Featured Image Credt: Mollyroselee on Pixabay

© Frederick Anderson 2021.  Unauthorized use and/or duplication of this material without express and written permission from the author is strictly prohibited. Excerpts and links may be used, provided that full and clear credit is given to Frederick Anderson with specific direction to the original content.

Perseverance

“They’re back!”

“Sorry – what do you mean?  Who’s ‘back’?”

“They are.  The Zog people!”

“Oh, them!  I thought you had some fresh news, Tybalt dear.  One of their little mixed-meta things is crawling all over my ancestor-in-law’s left promontory even as we communicate.  They are a bit of a nuisance, I agree.  My relative complains of the blessed thing drilling little needles into his upper crust.  Most uncomfortable!”

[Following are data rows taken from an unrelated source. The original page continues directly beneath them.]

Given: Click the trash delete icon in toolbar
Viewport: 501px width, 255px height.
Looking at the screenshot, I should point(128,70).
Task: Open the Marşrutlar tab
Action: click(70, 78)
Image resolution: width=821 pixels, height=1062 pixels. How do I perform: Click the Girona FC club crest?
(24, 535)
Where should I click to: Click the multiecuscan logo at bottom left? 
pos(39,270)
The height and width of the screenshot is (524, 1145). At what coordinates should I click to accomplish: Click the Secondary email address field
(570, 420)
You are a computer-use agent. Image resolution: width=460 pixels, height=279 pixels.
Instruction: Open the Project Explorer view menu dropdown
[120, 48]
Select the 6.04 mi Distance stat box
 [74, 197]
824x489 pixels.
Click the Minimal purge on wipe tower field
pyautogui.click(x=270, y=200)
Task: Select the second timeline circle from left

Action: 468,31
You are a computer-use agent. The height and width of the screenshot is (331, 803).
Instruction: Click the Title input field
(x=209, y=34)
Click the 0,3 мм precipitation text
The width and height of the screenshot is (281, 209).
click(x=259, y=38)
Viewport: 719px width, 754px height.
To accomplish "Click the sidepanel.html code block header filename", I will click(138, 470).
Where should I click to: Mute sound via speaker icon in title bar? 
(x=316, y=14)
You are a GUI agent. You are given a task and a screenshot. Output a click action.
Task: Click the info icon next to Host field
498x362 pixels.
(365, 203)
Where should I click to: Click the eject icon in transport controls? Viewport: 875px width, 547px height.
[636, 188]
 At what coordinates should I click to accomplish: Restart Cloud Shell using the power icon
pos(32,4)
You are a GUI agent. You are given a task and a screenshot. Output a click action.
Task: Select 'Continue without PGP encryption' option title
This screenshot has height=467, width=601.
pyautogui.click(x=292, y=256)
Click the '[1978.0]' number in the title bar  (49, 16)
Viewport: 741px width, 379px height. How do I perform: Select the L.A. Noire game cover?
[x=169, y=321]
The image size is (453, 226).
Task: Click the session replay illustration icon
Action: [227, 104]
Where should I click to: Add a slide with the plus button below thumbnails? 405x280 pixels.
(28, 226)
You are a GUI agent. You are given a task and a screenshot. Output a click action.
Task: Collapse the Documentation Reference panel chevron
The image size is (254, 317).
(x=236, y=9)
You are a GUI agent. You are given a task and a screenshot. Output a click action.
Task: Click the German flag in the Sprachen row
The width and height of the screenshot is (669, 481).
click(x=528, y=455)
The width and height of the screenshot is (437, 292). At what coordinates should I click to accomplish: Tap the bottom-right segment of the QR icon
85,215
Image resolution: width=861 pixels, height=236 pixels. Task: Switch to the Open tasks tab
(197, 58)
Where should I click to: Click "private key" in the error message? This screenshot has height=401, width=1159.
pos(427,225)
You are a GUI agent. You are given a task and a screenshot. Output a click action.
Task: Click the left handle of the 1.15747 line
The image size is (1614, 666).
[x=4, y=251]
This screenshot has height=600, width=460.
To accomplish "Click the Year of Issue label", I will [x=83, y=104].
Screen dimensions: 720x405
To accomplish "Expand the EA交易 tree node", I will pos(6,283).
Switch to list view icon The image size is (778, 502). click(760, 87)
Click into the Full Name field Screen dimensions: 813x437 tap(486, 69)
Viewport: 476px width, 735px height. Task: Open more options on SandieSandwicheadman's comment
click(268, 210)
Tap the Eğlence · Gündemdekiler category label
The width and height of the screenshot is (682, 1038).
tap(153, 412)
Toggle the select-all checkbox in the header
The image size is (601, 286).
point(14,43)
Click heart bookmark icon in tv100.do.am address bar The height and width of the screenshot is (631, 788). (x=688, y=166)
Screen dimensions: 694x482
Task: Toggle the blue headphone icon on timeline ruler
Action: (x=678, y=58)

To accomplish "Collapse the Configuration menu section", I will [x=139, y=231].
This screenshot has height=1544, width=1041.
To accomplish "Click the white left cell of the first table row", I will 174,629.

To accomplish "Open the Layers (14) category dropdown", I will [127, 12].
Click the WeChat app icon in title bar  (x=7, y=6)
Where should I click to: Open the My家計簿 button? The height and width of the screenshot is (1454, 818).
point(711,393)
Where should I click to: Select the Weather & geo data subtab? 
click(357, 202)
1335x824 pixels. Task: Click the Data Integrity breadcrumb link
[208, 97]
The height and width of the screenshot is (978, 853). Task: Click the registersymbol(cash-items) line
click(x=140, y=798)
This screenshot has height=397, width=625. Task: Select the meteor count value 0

“A bit of a nuisance?  A BIT?  Remember the last time, Penna.  Noise, pollution,  litter everywhere, and the digging – oh, the digging!  They’ve already started leaving their junk all over the place…”

“Well, to be fair we did sort of create that for ourselves.  I told Kovic to bat them back, but he just let the things crash.  They don’t work, or anything.  They’re harmless enough.”

“And now there’s another one coming.  Penna, this one’s going to land right on top of our heads!.  Do you know what they’re calling my head?  A  lake bed.  A lake bed, I ask you?”

“It might crash?”

“It might not.  Who knows what horrors I have in store if it lands successfully.”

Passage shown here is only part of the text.